I have a service that uses Observable to get data from database. It seems that it gets data only once . I would that it listen when a user adds data to the DB then stream to Angular.
service to get all data
getAllProj(): Observable<NouveauProjet[]> {
return this.http.get<NouveauProjet[]>(
"http://127.0.0.1:8081/api/proj/projets"
);
}
service to add data
addProj(nouveauProjet: NouveauProjet): Observable<any> {
return this.http.post<NouveauProjet[]>(
"http://127.0.0.1:8081/api/proj/projets",
nouveauProjet
);
}
When I use my services I only subscribe to them
getAllProj() {
this.ajoutProj.getAllProj().subscribe(
response => {
console.log("hello"+response);
this.nouveauProjet=response;
},
error => console.log(error)
);
I thought that Observable still listen to server when a new data is added to DB but it's not the case, so How can I transform my observable to a data stream.
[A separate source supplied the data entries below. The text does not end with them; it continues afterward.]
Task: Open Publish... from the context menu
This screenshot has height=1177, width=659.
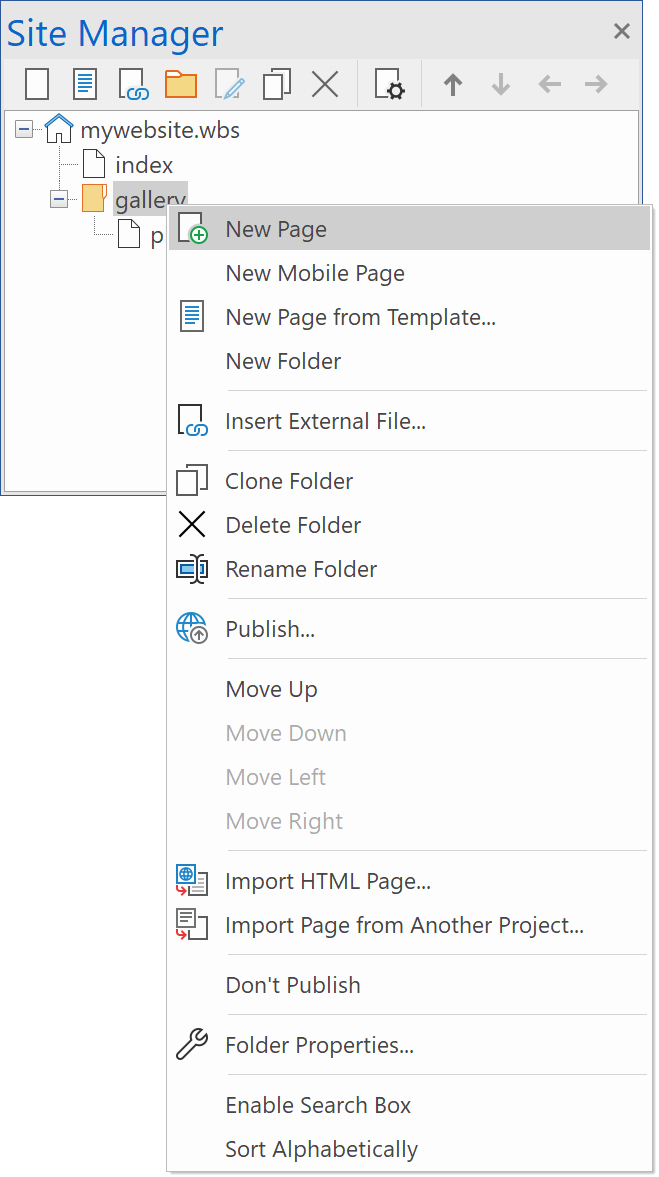Action: coord(270,629)
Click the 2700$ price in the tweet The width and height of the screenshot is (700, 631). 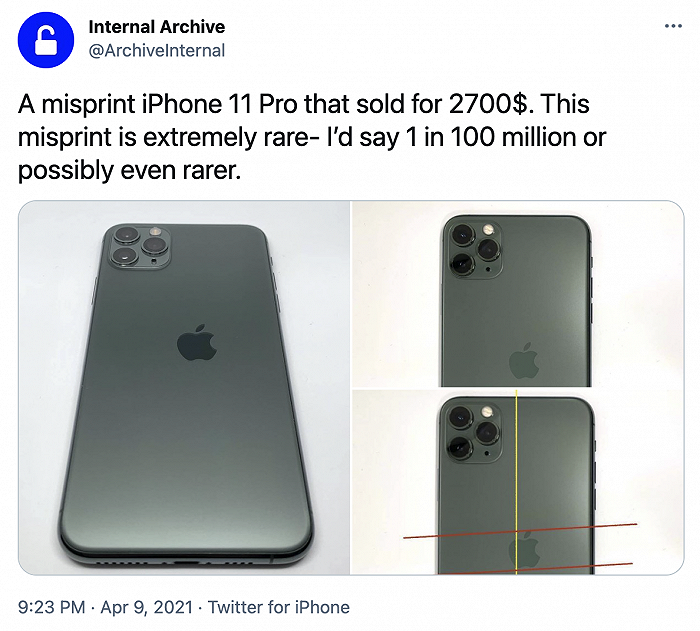click(x=488, y=104)
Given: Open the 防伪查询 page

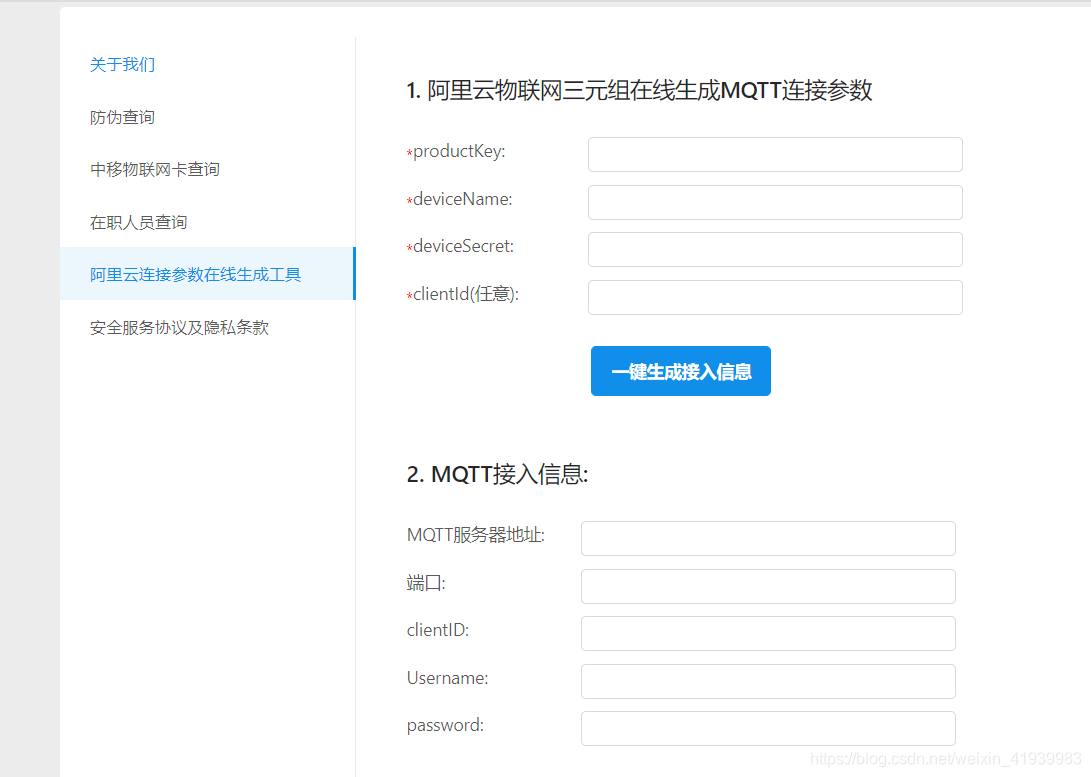Looking at the screenshot, I should [x=122, y=117].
The short answer is Websockets
. This is actually a server side issue.
Your API will never 'push' data out when the Database is updated unless you have told it to do so, and the easiest way to accomplish that is with Websockets. I would provide an example implementation, but there are a lot of variables, especially if you are monitoring database updates and pushing information accordingly.
An Observable is a data stream. If you setup multiple subscriptions to the same API call in your service, when new data is pulled from the API every subscription will get the new values. The problem is that HTTP Requests are just that, 'requests' that originate from the client.